» ASSIGNMENT: When duplicating the records beneath this instruction, omit every picture and keep all else exact.

» TASK INPUT:

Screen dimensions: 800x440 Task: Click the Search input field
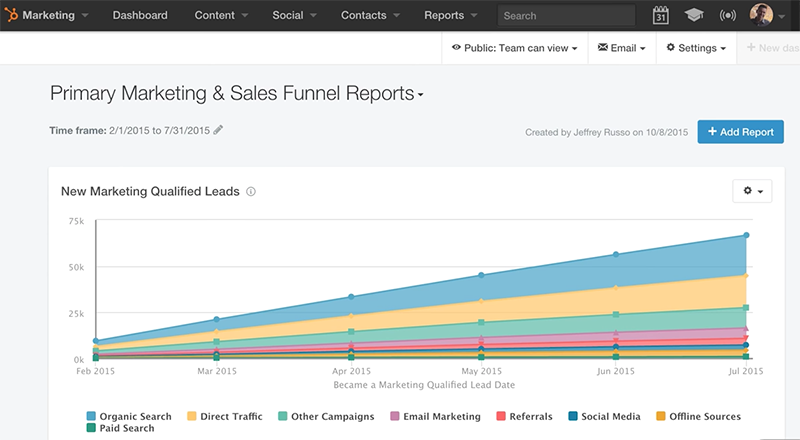567,16
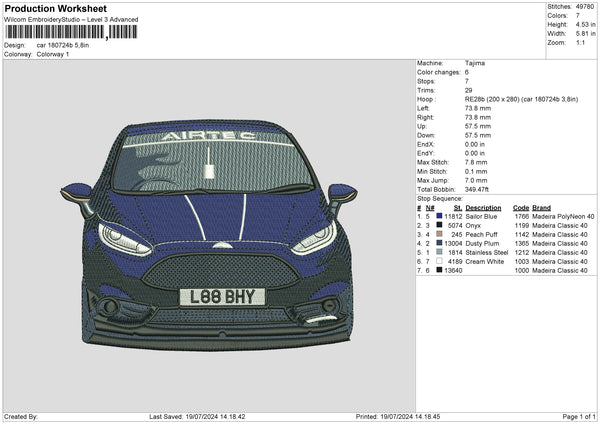Select the Peach Puff thread swatch

pyautogui.click(x=439, y=234)
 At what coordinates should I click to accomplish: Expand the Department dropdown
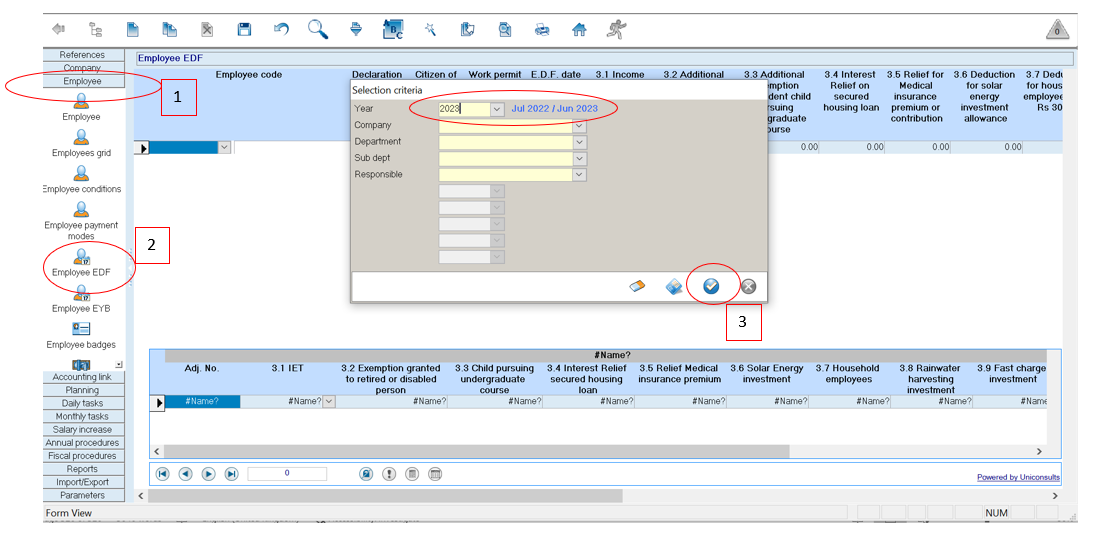[x=579, y=142]
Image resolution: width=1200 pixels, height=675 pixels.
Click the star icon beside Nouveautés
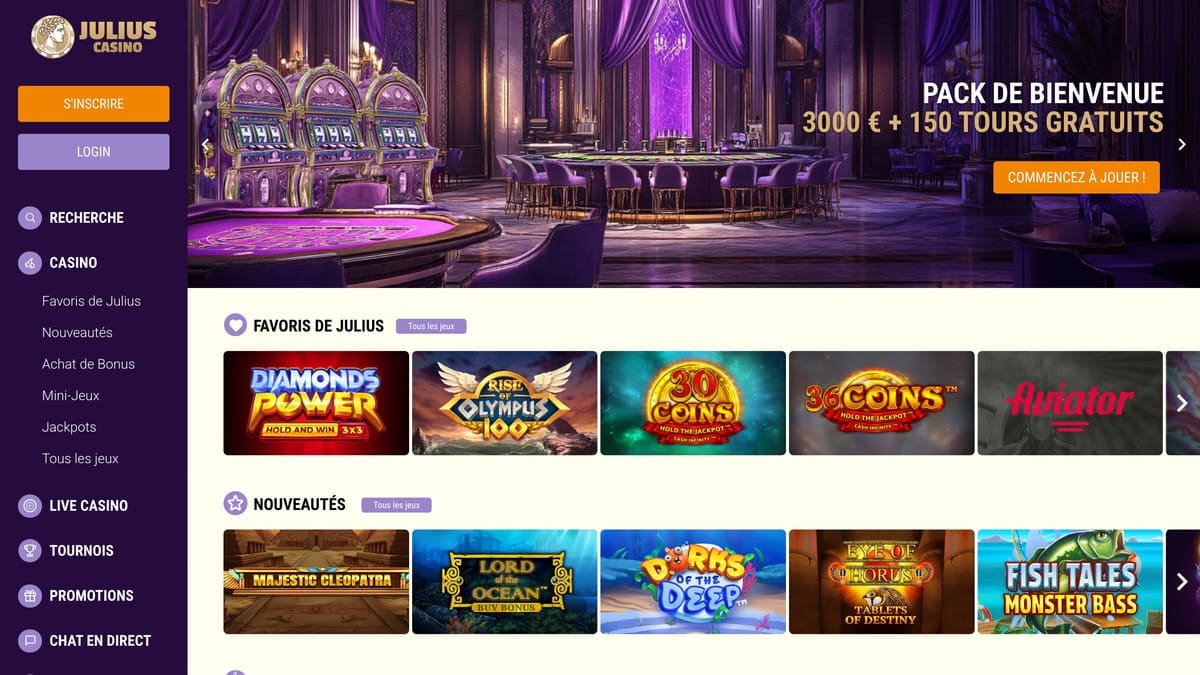click(x=235, y=504)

» REPLY:
Screen dimensions: 800x440 Task: Click the Search input field
567,16
Select the Peach Puff thread swatch

pyautogui.click(x=439, y=234)
 At what coordinates should I click to accomplish: Expand the Department dropdown
[x=579, y=142]
Image resolution: width=1200 pixels, height=675 pixels.
Click the star icon beside Nouveautés
click(x=235, y=504)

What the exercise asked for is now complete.